Diz o dito popular: A cavalo cego não se dá milho. Sempre achei esse provérbio uma tremenda injustiça contra um animal que, depois do cão, é o segundo amigo do homem. Em minha opinião, de maior serventia, pois, além de trabalhar muito, não morde, salvo em raras exceções.
Na cultura popular, há várias anedotas que envolvem a família dos equinos. Umas boas; outras de péssimo gosto. Prefiro a do meu tio que costuma repreender a mulher usando uma frase muito engraçada. Cala a boca, Maria! Quem conversa muito dá bom dia a cavalo!
Recentemente, parti de forma heróica em defesa de um pobre cavalo. O coitado estava preste a se tornar jabá por um acidente que não teve a menor culpa. Pelo contrário, carregou uma pesada carroça, contendo nela sete marmanjos engravatados.
O fato acorreu no casamento caipira de 2008, na estrada do Povoado Alecrim, em pleno cortejo nupcial junino. Por onde passavam, eles, os engravatados, arrancavam aplausos das pessoas que de suas portas assistiam ao encenado matrimônio, no entanto, as mais animadas eram as donzelinhas que ainda sonham com carruagens e castelos de fadas.
Havia um prêmio para a carroça mais enfeitada, todavia, os componentes dela foram além, queriam ser os mais bonitos da festa, por isso, exageraram no manequim. Trajaram-se todos a rigor. Usavam camisas listradas, longos chapéus, calças jeans e, nos pés, botas caprichadas.
Pela estrada sinuosa do Alecrim, seguia a turba em convulsão. Mas no meio do caminho, tinha um desvio. Desvio estreito e lamacento. Cheio de pedra e escorregadio, naquele domingo chuvoso e muito frio. E o cavalo andava. Não estava contente, mas transportava os engravatados que de cima da carroça, acenavam para o público que os aplaudia. Fizeram tudo bonitinho, mas não avisaram nem ao cocheiro nem ao cavalo que na estrada havia um desvio.
E, lá se ia uma velha carroça puxada por um cavalo, levando sete moços engravatados, numa estrada muito perigosa com destino ao Alecrim. Era um turbilhão em alegria, cenas em cores variadas, tudo ao estilo rural, bem ao gosto da festa, porém, esqueceram de avisar ao cocheiro e ao cavalo que na estrada havia um desvio. Após a descida do Pau-que-Chora, a estrada principal estava interrompida, por isso, entraram à direita em direção à Mata Verde. Era o sinistro desvio que nem cocheiro nem cavalo conheciam. E o cortejo caipira seguia com destino ao Alecrim.
Os engravatados bem alegres gritavam ao cocheiro e ao cavalo que andassem mais rápido, corressem, voassem, se possível, queriam ter primeiro lugar em tudo.
Numa curva, na parte mais estreita do caminho, muita lama, ponta de pedra afiada, solo escorregadio.
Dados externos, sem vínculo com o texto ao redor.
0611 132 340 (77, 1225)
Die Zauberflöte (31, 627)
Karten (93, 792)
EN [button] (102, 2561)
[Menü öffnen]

O cavalo em velocidade máxima. Os passageiros engravatados vibravam em euforia. Um buraco no meio da estrada, uma puxada para a direita e... Cavalo com carroça e passageiros despencaram-se paredão abaixo.
Era o fim da linha, ou seja, da viagem. Agora, o cenário é horrível, a carroça está com os pneus pra cima, o cavalo deitado com as pernas pro ar e os donzelos engravatados surgem dos pontos em que foram atirados. Um de uma poça de lama; outro de uma touceira de espinho; detrás de uma moita, surge alguém. Estão em desalinho. Até as gravatas foram amarrotadas.
Ali marcava também o fim do sonhado prêmio. Culpa do cocheiro! Falou alguém. Minha não! Respondeu ele. É culpa do cavalo! Do cavalo? Como assim? Será que vocês não viram que o cavalo é cego do olho direito?